» Problem to solve:
Among the records, find the lines that hold the string "column" and return them.

» Task input:

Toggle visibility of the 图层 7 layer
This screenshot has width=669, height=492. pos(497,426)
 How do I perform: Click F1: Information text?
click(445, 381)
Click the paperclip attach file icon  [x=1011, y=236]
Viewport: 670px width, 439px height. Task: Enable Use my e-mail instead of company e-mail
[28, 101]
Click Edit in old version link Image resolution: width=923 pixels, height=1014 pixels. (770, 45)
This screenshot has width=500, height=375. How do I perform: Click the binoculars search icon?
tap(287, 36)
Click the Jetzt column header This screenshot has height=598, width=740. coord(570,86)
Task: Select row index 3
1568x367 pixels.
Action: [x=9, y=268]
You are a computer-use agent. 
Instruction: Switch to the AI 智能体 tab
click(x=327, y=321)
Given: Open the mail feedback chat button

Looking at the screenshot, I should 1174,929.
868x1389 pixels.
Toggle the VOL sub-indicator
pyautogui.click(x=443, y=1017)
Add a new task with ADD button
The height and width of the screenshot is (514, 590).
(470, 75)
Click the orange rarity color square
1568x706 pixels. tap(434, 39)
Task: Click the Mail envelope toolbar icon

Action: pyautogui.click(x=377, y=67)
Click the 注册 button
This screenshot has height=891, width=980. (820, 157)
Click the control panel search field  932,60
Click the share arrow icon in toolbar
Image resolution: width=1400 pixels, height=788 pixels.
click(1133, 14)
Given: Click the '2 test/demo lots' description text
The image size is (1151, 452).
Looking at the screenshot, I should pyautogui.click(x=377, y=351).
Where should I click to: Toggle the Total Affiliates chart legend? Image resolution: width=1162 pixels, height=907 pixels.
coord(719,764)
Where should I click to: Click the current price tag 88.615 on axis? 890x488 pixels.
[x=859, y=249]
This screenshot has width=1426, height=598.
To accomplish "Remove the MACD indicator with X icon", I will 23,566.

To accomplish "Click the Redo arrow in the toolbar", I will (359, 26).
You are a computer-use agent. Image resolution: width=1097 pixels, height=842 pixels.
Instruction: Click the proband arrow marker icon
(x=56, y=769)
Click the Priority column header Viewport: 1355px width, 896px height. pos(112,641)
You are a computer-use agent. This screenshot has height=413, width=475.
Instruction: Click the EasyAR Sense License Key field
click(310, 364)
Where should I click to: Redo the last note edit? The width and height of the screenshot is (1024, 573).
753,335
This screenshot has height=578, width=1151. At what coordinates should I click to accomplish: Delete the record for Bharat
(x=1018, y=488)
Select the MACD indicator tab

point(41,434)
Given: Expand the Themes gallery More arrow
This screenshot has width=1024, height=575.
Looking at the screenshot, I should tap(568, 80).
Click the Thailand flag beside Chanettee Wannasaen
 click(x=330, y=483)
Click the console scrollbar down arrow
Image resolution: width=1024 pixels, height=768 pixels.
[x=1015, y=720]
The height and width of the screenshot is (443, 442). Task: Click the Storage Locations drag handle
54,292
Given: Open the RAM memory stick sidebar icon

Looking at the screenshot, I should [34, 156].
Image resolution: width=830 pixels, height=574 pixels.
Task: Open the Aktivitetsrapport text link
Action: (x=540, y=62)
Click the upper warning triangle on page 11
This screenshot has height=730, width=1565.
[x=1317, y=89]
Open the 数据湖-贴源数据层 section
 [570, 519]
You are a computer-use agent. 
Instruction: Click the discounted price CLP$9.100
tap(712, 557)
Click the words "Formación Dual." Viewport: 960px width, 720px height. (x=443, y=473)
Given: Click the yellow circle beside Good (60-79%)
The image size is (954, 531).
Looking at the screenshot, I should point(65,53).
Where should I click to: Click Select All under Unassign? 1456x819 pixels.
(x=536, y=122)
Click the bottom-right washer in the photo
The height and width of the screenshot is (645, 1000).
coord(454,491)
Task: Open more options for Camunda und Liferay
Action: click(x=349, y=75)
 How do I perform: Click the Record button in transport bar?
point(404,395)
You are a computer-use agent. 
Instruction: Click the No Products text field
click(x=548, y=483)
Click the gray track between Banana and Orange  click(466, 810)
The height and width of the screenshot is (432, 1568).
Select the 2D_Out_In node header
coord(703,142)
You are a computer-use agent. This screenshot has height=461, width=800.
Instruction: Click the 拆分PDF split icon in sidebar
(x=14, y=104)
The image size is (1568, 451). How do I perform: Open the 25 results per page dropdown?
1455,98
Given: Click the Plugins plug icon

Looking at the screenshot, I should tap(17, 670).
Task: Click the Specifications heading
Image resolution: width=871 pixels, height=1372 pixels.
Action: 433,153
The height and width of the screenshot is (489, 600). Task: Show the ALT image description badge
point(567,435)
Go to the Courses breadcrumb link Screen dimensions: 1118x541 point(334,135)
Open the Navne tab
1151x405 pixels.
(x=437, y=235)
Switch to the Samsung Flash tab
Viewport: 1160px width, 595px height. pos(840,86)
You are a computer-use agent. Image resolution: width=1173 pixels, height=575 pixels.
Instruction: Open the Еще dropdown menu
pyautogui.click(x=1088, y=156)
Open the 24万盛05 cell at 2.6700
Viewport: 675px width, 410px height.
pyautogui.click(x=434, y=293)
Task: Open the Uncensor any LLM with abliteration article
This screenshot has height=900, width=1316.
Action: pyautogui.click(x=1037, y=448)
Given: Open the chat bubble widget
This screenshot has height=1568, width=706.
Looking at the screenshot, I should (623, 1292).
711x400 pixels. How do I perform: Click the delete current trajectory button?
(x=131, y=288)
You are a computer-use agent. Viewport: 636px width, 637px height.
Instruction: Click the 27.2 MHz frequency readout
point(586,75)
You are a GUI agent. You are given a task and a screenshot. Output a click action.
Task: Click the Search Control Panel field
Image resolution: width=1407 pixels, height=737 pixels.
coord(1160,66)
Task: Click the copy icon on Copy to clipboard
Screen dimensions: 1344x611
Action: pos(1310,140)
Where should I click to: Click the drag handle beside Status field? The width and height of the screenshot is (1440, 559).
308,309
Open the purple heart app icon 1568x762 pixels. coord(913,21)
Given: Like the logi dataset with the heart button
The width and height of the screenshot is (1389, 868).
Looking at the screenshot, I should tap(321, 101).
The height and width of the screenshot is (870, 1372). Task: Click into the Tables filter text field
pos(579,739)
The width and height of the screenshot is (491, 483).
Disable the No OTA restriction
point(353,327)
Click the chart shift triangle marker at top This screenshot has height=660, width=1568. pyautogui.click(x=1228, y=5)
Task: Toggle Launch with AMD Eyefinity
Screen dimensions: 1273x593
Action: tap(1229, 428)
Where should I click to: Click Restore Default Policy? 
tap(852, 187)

» Output for this exercise:
Click the Jetzt column header This screenshot has height=598, width=740. coord(570,86)
Click the Priority column header Viewport: 1355px width, 896px height. pos(112,641)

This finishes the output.